Using data mining to improve search engines

I'll present some ideas related with the use of data mining to improve search engines. Thus, the first question is: Where are your data that you will extract the knowledge? The focus in this discussion is use historic data as log files like reference of a real use of search engine. In other hand we need to select the techniques that we use to extract the knowledge hidden of the raw data. In the literature, there are several techniques as classification, clustering, sequence analysis, association rules; among others [see 1].
The direction selected in this discussion is using the association rules [see 2] to analyze the relations between the data stored in the log file. These relations are used to aid the users through of suggestions like queries or options to download.
The paper selected for the RiSE`s Discussion was “Using Association Rules to Discover Search Engines Related Queries” that shows the use of association rules to extract related queries from a log generated by a web site.
The first question was related with the transformation of log files in the term called “user sessions”, why do it? It is important because the algorithms used to extract association rules needs that the records are grouped in a transactions set. However, when log files are used, these groups are not perfectly separated. The classic situation of association rules is the Market Basket Analysis [1] that is associated with the organization’s products in a super market. In this case, the sessions are defined by the consumer ticket. In this ticket, the products bought are perfectly described and separated of other consumers. However, in a log file the records are not sorted and it is necessary to separate these lines in transactions set. Each transaction will contain several log lines that represent the use of the users. In the paper the IP address and a window time was used. My work uses the session number id to identify the users during a time window.
The quality of recommendations was cited too. This quality is measured using metrics like support, confidence. However the parameter used is specific for each situation.
This approach is common used in the web paradigm, but this idea can be used to improve component search engines using recommendations to downloads, queries and any other information that is stored in log files.
I have some critiques about this paper like the details of data mining process; several algorithms can be used, what was used? Other question is related with the experiment, I think that the choice of a specific domain to extract the rules could help the validation of suggestions using a specialist in this domain.


Eduardo Almeida said...

Martins, my question is related to this your affirmation "...classification, clustering, sequence analysis, association rules; among others...". Do you have any data|experiment|or argument to convince people that association rules be the best approach to perform it? I would like to see more discussion in this direction. Moreover, how do you think about the evaluation process since you need to have some data.

Alexandre Martins said...

Each technique is used for specific proposes. My direction is related with the relation between the stored assets. Thus, association rules aids the discovery of these relations.

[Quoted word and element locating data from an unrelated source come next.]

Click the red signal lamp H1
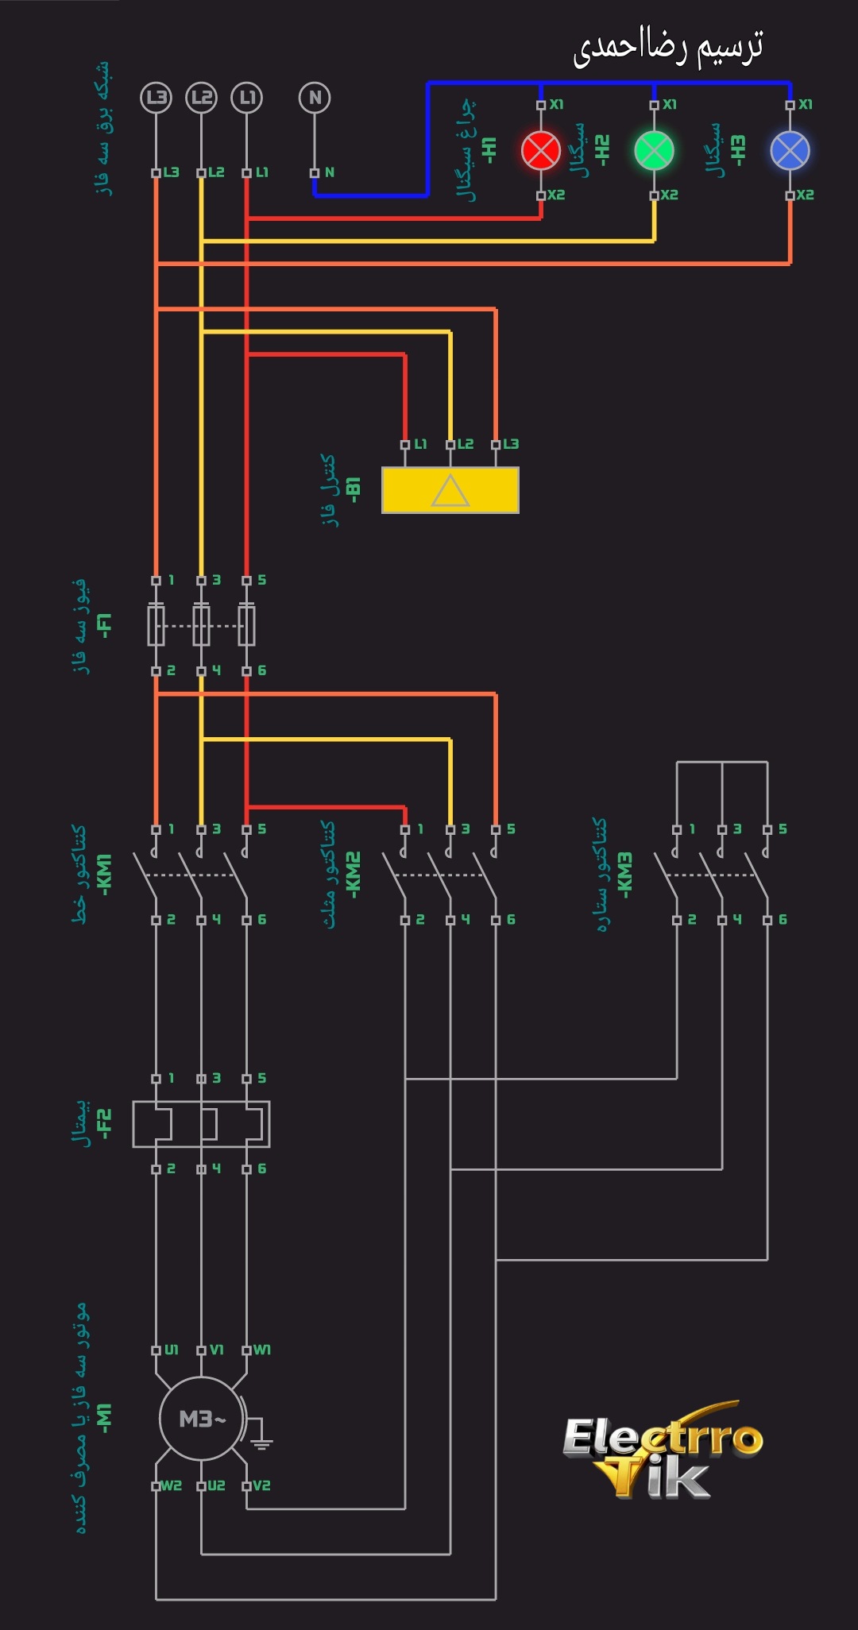pyautogui.click(x=541, y=150)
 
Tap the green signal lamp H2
pyautogui.click(x=654, y=150)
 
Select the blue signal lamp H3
pyautogui.click(x=790, y=150)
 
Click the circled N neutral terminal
pyautogui.click(x=315, y=98)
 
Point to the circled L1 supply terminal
pyautogui.click(x=246, y=98)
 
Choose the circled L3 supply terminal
pyautogui.click(x=156, y=98)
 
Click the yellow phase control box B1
pyautogui.click(x=450, y=490)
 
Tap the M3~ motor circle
pyautogui.click(x=201, y=1419)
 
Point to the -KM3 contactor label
pyautogui.click(x=625, y=875)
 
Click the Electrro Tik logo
pyautogui.click(x=661, y=1450)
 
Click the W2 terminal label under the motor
pyautogui.click(x=172, y=1485)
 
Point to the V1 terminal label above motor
pyautogui.click(x=216, y=1350)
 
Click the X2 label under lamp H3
pyautogui.click(x=805, y=195)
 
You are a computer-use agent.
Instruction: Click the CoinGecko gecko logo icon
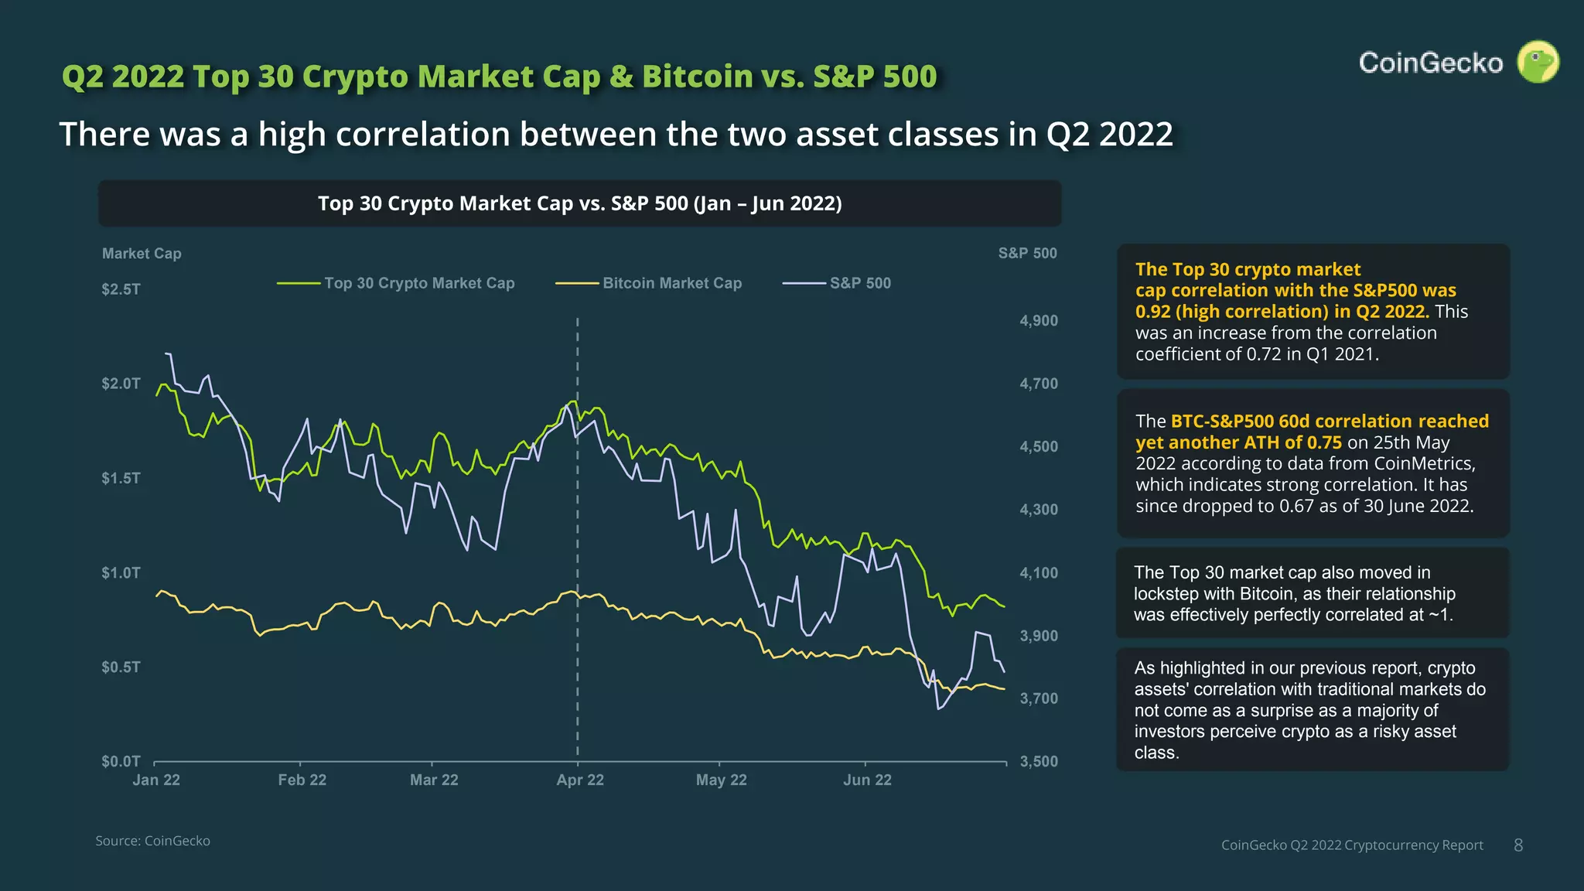pos(1538,62)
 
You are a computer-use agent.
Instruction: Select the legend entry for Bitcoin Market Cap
pos(671,283)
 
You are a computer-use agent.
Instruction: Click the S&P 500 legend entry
pos(859,283)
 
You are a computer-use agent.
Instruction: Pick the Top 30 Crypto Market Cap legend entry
pos(418,283)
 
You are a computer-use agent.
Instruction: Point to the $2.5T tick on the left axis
pos(121,289)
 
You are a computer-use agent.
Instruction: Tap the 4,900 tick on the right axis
pos(1039,320)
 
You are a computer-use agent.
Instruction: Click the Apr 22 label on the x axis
pos(580,780)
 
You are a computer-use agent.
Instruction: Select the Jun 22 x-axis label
pos(867,780)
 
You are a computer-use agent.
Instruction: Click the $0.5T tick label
pos(121,667)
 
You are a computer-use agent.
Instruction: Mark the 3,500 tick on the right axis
pos(1039,761)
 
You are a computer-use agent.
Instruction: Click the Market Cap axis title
pos(142,254)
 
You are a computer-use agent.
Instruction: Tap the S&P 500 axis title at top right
pos(1027,253)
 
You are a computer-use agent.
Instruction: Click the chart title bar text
pos(579,203)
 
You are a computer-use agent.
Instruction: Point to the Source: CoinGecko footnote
pos(152,841)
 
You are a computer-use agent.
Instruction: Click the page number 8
pos(1518,845)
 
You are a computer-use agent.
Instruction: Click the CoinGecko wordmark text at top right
pos(1430,63)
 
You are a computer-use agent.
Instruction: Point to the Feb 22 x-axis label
pos(302,780)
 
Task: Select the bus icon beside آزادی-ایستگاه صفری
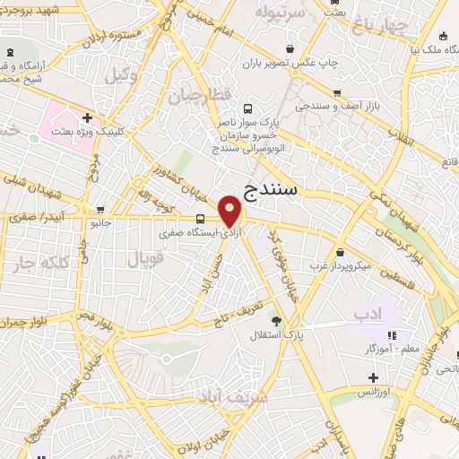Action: (199, 220)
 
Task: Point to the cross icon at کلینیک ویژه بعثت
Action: (87, 117)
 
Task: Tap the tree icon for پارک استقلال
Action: (276, 320)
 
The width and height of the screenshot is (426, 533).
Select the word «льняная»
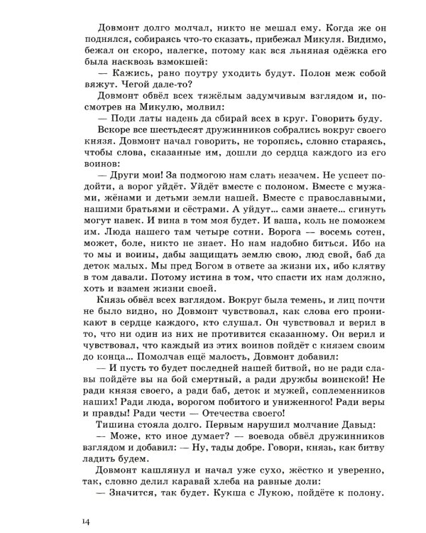click(285, 47)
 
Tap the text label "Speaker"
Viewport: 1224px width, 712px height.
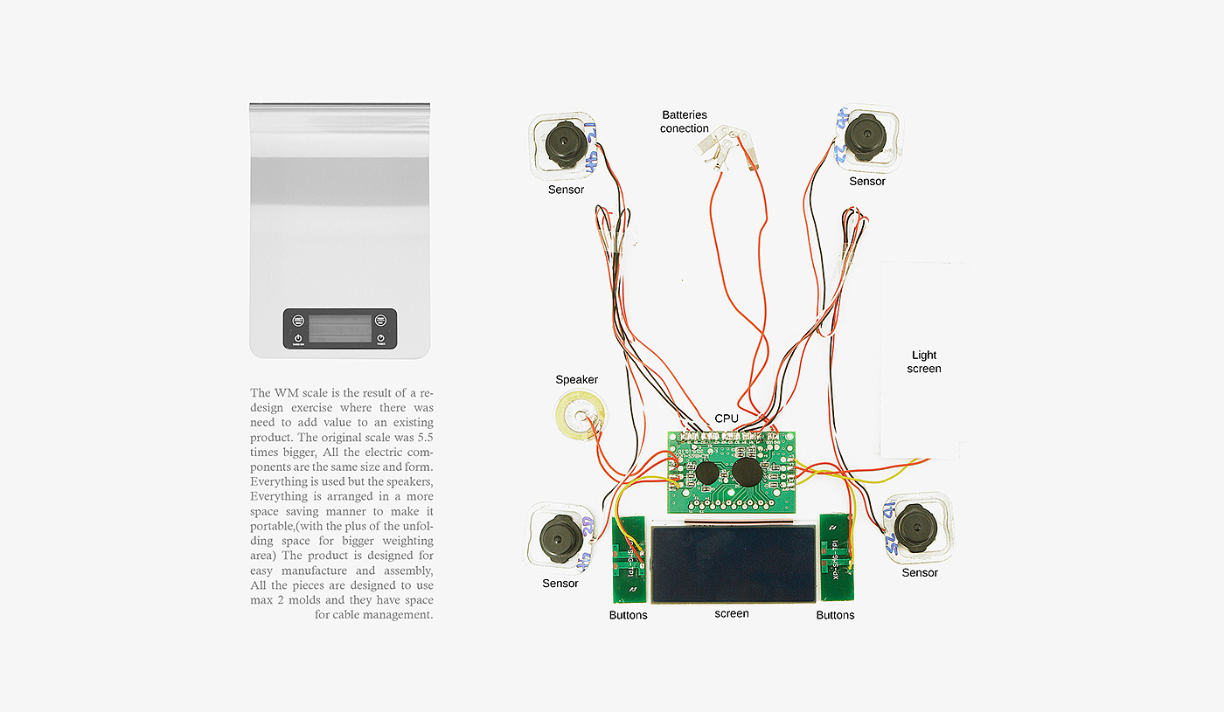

The question related with the experiment is so important. I must have the data in order to extract the knowledge. I think that in the first step the data are not real and this step is used to build the your first prototype. However, the validation depends of the real data. Maybe, the projects are based in existent data to mining it or in future systems that will provide it. The second option has an dependency and it force the generation of artificial data (but coherent) to validate your project.

I need to have data to validate and tunning my system. If I don't have it, then I need to created it in a controlled environment, not so big as real data, but coherent.